The Government contends that “historical evidence” about the reach of the First Amendment is not “a necessary prerequisite for regulation today,” Reply Brief 12, n. 8, and that categories of speech may be exempted from the First Amendment’s protection without any long-settled tradition of subjecting that speech to regulation. Instead, the Government points to Congress’s “‘legislative judgment....'"

Essentially, the government is arguing that new categories of speech can be restricted based upon the public will through legislation. Of course, we are all aware that legislatures have been known to pass bad laws. The idea that Congress could carve out exceptions to the restrictions on government intrusion upon our rights is rather frightening.

The First Amendment’s guarantee of free speech does not extend only to categories of speech that survive an ad-hoc balancing of relative social costs and benefits.
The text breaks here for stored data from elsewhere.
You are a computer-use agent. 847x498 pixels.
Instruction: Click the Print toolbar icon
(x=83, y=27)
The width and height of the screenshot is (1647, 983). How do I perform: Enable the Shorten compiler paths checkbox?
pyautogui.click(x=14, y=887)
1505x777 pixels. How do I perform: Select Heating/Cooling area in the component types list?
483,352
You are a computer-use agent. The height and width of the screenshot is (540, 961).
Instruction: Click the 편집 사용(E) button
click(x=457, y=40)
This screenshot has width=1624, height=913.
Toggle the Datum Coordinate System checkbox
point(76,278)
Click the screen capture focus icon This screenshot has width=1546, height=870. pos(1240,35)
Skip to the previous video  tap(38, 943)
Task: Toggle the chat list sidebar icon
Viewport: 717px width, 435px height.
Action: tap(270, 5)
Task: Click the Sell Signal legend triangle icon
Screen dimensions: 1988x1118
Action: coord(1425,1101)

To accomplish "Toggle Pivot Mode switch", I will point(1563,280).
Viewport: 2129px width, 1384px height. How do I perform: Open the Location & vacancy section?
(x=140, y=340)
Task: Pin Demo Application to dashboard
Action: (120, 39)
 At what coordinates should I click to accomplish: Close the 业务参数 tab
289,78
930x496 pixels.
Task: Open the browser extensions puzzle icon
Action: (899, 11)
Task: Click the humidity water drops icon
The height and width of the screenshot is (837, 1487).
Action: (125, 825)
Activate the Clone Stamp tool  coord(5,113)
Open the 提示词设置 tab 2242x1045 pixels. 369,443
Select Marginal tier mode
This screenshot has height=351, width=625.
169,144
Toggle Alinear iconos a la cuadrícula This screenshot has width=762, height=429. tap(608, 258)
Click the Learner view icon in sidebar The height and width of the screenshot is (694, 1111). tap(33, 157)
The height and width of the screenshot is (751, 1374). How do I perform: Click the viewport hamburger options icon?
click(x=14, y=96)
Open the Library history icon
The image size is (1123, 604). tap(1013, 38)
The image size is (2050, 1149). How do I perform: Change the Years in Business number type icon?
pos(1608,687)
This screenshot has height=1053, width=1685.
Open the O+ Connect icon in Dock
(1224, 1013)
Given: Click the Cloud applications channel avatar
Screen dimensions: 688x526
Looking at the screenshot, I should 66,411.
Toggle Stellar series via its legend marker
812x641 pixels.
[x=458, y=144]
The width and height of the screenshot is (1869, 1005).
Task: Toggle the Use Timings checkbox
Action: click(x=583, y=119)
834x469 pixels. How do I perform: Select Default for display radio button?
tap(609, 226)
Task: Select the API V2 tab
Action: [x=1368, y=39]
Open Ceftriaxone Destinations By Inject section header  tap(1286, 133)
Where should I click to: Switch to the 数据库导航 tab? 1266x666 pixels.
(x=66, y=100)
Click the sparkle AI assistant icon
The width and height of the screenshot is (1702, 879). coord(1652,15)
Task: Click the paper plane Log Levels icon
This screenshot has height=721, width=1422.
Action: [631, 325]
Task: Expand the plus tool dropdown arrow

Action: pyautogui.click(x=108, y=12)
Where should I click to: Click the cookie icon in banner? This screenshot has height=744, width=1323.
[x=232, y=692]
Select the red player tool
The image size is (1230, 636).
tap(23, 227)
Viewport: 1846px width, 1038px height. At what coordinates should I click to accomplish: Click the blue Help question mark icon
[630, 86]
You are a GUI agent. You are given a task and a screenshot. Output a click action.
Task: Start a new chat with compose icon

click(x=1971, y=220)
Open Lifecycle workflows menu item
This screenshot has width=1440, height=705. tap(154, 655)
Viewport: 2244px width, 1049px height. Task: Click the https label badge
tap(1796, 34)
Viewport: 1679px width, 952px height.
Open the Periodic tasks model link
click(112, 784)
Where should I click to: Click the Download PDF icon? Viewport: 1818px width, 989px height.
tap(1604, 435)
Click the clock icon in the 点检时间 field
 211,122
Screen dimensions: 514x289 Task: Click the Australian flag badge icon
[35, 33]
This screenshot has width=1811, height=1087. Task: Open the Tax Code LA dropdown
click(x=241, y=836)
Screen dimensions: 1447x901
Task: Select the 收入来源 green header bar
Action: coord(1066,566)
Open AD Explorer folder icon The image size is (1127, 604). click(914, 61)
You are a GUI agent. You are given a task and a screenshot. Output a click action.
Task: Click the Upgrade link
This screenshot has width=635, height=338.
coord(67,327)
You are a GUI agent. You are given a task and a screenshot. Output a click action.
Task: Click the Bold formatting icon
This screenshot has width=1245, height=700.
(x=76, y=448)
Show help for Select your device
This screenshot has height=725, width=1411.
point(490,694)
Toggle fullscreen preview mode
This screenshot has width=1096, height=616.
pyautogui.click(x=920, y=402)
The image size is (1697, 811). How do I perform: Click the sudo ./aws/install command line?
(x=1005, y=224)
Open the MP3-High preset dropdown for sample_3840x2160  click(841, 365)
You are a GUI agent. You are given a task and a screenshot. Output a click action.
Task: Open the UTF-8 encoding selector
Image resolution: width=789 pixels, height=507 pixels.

The First Amendment itself reflects a judgment by the American people that the benefits of its restrictions on the Government outweigh the costs. Our Constitution forecloses any attempt to revise that judgment simply on the basis that some speech is not worth it. The Constitution is not a document “prescribing limits, and declaring that those limits may be passed at pleasure.” Marbury v. Madison, 1 Cranch 137, 178 (1803).

I am amazed that the liberal-wing of the court signed on to this opinion without a concurrence. The decision was rule-based, rather than policy-based. Policy decisions exemplify the progressive attempt to interpret the Constitution as a "living, breathing document." Balancing tests often fall in favor of policy, rather than rules. Chief Justice Roberts points out that the restrictions on government in the Constitution already took into account the "social costs." In other words, better to allow an individual to sell dog-fighting videos than to allow the government to carve out exemptions to the 1st Amendment willy-nilly.

The decision also took into account prosecutorial discretion, which allows the government to decide which cases to prosecute.

This prosecution is itself evidence of the danger in putting faith in government representations of prosecutorial restraint. When this legislation was enacted, the Executive Branch announced that it would interpret §48 as covering only depictions “of wanton cruelty to animals designed to appeal to a prurient interest in sex.”

The legislation was passed for a specific purpose, and the executive branch promised to prosecute based upon that specific purpose. However, the broad-based language of the legislation allowed the government to cast a wider net. Laws have unintended consequences, and an unwary public can be caught up by those unintended consequences. Thankfully, SCOTUS stopped another government attempt to expand its powers at the expense of individuals. While the particular subject-matter was unpleasant, the logic behind the decision was sound; something to keep in mind with the upcoming nomination.